Urgent Polymerase Chain Reaction (PCR) MRSA screening
In exceptional circumstances wards/clinical departments can request a rapid MRSA nasal screen using Polymerase Chain Reaction (PCR) technology. A PCR test should only be requested for patients whose current MRSA status is unknown. This test should not be used as a repeat screen for patients who have previously been diagnosed as MRSA positive.
This test will only be undertaken if the ward/department speaks directly to the laboratory, at their specific site, either Hull Royal or Castle Hill Hospital and submits a sample, using a red topped COPAN swab, by 14:00 of the same day Monday to Friday, excluding Bank Holidays. The result will normally be available within an hour and a half.

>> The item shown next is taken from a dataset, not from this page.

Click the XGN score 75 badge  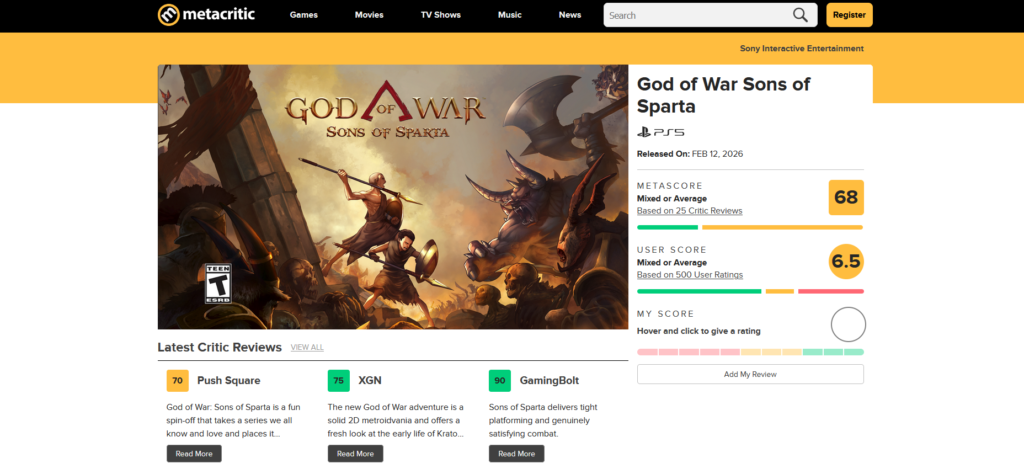pos(339,381)
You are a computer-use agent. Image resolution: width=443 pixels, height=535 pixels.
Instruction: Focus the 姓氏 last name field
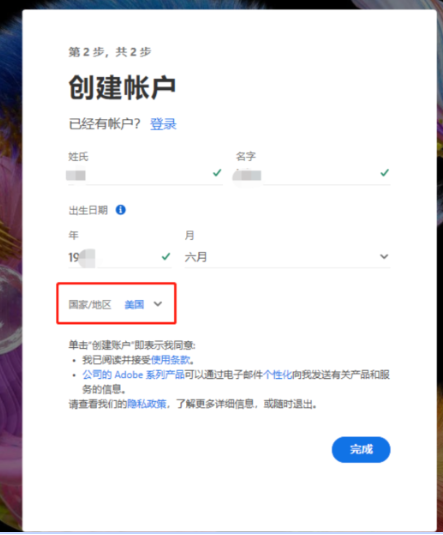(x=145, y=175)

Samples to be taken for CPE are:
A rectal swab (using the standard microbiology black charcoal swab) or obtaining a stool specimen; the swab is gently inserted into the rectum and rotated gently. To ensure detection of the organism there should be visible faecal material on the swab. The rectal swabs or stool specimen should be taken on day 1, day 3 and day 5 (3 swabs taken 48 hours apart).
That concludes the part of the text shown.